• TASK BRIEF
Can you copy out the data below line for line, changing no characters?

::: THE RECORDS :::

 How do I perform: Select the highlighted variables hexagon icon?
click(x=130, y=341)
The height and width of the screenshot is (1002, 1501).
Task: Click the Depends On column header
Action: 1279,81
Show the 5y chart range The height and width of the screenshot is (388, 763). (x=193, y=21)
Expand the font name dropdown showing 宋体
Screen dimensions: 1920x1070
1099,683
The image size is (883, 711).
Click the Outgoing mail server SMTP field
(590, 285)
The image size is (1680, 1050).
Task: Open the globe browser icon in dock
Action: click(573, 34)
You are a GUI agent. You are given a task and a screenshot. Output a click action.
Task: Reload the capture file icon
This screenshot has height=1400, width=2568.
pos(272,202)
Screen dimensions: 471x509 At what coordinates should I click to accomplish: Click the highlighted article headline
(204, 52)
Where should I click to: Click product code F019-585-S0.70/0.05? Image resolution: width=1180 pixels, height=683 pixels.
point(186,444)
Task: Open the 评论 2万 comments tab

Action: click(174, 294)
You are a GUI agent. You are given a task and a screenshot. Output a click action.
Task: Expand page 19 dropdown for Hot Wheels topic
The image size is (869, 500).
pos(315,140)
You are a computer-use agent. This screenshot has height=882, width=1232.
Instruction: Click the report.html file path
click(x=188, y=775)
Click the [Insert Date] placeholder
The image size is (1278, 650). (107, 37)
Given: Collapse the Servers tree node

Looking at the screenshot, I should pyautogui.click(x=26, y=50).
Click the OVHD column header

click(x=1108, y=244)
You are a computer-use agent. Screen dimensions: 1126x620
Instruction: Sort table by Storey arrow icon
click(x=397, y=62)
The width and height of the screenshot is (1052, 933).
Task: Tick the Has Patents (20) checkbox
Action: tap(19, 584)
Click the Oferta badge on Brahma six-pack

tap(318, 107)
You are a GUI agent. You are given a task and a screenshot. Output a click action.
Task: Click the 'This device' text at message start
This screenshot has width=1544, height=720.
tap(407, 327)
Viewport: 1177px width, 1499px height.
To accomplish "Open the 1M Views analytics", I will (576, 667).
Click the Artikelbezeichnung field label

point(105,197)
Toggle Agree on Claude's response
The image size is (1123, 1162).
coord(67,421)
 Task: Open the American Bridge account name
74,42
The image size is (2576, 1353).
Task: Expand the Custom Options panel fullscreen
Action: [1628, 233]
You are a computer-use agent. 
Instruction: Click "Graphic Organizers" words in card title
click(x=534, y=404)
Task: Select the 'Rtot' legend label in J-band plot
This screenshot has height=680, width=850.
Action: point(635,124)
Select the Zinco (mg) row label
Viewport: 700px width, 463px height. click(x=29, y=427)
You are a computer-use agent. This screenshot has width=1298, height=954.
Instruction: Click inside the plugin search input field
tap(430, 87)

:::

• THE RESPONSE
 How do I perform: Select the highlighted variables hexagon icon?
click(x=130, y=341)
The height and width of the screenshot is (1002, 1501).
Task: Click the Depends On column header
Action: 1279,81
Show the 5y chart range The height and width of the screenshot is (388, 763). (x=193, y=21)
Expand the font name dropdown showing 宋体
Screen dimensions: 1920x1070
1099,683
The image size is (883, 711).
Click the Outgoing mail server SMTP field
(590, 285)
The image size is (1680, 1050).
Task: Open the globe browser icon in dock
Action: click(573, 34)
You are a GUI agent. You are given a task and a screenshot. Output a click action.
Task: Reload the capture file icon
This screenshot has height=1400, width=2568.
pos(272,202)
Screen dimensions: 471x509 At what coordinates should I click to accomplish: Click the highlighted article headline
(204, 52)
Where should I click to: Click product code F019-585-S0.70/0.05? Image resolution: width=1180 pixels, height=683 pixels.
point(186,444)
Task: Open the 评论 2万 comments tab

Action: click(174, 294)
You are a GUI agent. You are given a task and a screenshot. Output a click action.
Task: Expand page 19 dropdown for Hot Wheels topic
The image size is (869, 500).
pos(315,140)
You are a computer-use agent. This screenshot has height=882, width=1232.
Instruction: Click the report.html file path
click(x=188, y=775)
Click the [Insert Date] placeholder
The image size is (1278, 650). (107, 37)
Given: Collapse the Servers tree node

Looking at the screenshot, I should pyautogui.click(x=26, y=50).
Click the OVHD column header

click(x=1108, y=244)
You are a computer-use agent. Screen dimensions: 1126x620
Instruction: Sort table by Storey arrow icon
click(x=397, y=62)
The width and height of the screenshot is (1052, 933).
Task: Tick the Has Patents (20) checkbox
Action: tap(19, 584)
Click the Oferta badge on Brahma six-pack

tap(318, 107)
You are a GUI agent. You are given a task and a screenshot. Output a click action.
Task: Click the 'This device' text at message start
This screenshot has width=1544, height=720.
tap(407, 327)
Viewport: 1177px width, 1499px height.
To accomplish "Open the 1M Views analytics", I will (576, 667).
Click the Artikelbezeichnung field label

point(105,197)
Toggle Agree on Claude's response
The image size is (1123, 1162).
coord(67,421)
 Task: Open the American Bridge account name
74,42
The image size is (2576, 1353).
Task: Expand the Custom Options panel fullscreen
Action: [1628, 233]
You are a computer-use agent. 
Instruction: Click "Graphic Organizers" words in card title
click(x=534, y=404)
Task: Select the 'Rtot' legend label in J-band plot
This screenshot has height=680, width=850.
Action: point(635,124)
Select the Zinco (mg) row label
Viewport: 700px width, 463px height. click(x=29, y=427)
You are a computer-use agent. This screenshot has width=1298, height=954.
Instruction: Click inside the plugin search input field
tap(430, 87)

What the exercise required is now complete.